The ability to take tape backups off site is a key element of the ACEP disaster recovery strategy. Perez relies on a NEO 4100 tape system located in another casino for emergency recovery. Efficiency is also a major aspect of tape economy, and Perez points out that the move to 400 GB (uncompressed) LTO-3 from older 50 GB AIT-2 tapes lets ACEP save far more data per tape in less time.
RTOs vary depending on the system that needs to be restored, but Perez notes a documented RTO of eight hours for "minimum usability." Slot systems with 80 GB to 100 GB of data may take far less time to recover, while email systems with 400 GB to 500 GB will take considerably longer. Recovery testing, however, is usually an ongoing process. "We test regularly when we have to restore a lost user file -- that happens three or four times each week," Perez says, adding that formal biannual testing also helps to verify the recovery process.
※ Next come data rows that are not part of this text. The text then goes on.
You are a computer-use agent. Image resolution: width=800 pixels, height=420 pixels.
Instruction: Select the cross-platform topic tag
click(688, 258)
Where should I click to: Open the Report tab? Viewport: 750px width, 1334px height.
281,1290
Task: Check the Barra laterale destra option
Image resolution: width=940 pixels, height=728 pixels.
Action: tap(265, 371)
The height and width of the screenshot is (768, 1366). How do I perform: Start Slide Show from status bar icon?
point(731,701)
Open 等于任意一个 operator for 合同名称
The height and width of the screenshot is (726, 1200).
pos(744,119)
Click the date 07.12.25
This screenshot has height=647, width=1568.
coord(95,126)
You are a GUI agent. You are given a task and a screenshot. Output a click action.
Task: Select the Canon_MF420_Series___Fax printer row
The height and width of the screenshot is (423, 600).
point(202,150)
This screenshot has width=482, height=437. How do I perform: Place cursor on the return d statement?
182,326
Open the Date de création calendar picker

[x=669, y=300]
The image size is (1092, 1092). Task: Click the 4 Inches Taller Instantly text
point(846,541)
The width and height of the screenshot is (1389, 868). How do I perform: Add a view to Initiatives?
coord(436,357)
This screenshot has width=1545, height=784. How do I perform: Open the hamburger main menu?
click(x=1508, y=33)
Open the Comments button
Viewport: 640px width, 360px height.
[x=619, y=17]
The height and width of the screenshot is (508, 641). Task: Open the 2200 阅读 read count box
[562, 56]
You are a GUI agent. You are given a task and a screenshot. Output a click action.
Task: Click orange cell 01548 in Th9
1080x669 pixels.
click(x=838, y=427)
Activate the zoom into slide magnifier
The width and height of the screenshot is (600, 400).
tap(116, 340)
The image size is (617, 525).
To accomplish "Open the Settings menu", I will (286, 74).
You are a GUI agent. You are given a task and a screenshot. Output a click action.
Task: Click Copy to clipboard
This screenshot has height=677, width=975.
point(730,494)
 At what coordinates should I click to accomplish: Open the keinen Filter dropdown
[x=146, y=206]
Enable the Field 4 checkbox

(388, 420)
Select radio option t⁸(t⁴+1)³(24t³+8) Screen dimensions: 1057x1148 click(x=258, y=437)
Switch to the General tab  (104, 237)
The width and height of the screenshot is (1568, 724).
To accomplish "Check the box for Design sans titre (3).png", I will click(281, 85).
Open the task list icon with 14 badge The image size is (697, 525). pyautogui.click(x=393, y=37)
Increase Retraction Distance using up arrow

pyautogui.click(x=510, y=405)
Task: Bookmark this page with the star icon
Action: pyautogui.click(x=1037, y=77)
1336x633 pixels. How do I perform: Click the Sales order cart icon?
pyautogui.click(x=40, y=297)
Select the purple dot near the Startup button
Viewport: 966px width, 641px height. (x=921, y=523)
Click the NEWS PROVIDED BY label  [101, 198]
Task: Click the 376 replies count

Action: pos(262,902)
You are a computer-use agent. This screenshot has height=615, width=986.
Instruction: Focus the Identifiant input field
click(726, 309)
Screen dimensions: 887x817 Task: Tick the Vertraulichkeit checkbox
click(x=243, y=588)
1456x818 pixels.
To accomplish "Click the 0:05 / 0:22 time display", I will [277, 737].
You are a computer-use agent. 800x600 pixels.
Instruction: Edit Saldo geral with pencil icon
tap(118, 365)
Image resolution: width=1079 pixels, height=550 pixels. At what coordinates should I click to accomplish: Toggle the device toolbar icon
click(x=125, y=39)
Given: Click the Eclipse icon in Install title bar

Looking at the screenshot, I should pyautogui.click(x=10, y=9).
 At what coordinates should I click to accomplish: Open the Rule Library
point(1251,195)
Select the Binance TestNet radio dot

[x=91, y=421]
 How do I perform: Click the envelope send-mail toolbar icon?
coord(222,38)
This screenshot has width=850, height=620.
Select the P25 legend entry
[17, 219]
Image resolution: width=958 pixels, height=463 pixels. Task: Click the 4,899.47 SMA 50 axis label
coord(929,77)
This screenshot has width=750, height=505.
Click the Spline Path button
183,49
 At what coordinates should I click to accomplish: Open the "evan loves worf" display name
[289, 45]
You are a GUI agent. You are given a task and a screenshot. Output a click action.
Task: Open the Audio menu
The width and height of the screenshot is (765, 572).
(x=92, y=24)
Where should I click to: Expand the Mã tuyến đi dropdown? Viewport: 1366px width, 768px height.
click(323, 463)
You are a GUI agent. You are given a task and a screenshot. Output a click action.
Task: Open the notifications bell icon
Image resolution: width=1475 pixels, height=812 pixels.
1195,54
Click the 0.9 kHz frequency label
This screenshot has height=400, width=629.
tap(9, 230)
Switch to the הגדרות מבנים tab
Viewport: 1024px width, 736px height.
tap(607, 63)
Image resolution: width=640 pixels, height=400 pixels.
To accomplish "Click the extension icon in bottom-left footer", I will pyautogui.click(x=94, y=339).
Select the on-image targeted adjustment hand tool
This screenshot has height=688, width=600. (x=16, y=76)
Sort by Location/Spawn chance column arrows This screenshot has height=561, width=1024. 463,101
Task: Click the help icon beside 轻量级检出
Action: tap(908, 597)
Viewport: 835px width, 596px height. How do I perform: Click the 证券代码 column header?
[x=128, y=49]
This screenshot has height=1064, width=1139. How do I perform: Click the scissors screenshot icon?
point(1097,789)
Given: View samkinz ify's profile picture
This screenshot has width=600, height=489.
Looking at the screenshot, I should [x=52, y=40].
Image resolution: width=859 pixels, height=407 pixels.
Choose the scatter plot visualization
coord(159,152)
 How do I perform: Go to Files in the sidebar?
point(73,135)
Looking toward the future, Perez expects to expand the NEO 8000 with additional tape slots, drives and servers, though a migration to LTO-4 isn't in the immediate roadmap. "I'd consider it, if the cost is right. But then you'd have to do a full overhaul [of the tape system and process]." The big dilemma for ACEP now is tape encryption, though Perez isn't yet satisfied with the capabilities of encryption in backup software. "Some software manufacturers aren't stepping up to the plate."
The future of tape backup
The demise of tape backup has been predicted for years, especially now that disk technologies, like continuous data protection (CDP), snapshots, replication and virtual tape libraries (BTL) have emerged in the data center. Still, experts are quick to emphasise that many disk technologies are basically used for buffering tape -- removing the backup burden from primary disk. Experts also underscore the benefits of mobility and long-term retention, noting that tape's reputation for questionable reliability is undeserved. "It's very easy to verify recorded data as you write it, so the reliability is never affected as it might be with disk," Abraham says.
The current market is stable, due in part to the current investments made in tape technology, and experts see LTO vendors with sales growth in the high single digits. "The total market size on average seems to be at a steady state or a slight increase," Abraham says. "That overall trend will probably continue for about five years." Experts say that the future of tape backup lies with the open, performance-oriented technologies, such as LTO. The eventual release of LTO-4 should support an incremental increase in storage capacity and speed, and the inclusion of encryption in the drive itself should attract attention from storage organisations concerned about security and compliance issues. The entire LTO roadmap promises growth to 6.4 GB of compressed storage with transfer rates to 540 MBps. "LTO is not on its deathbed," Biggar says.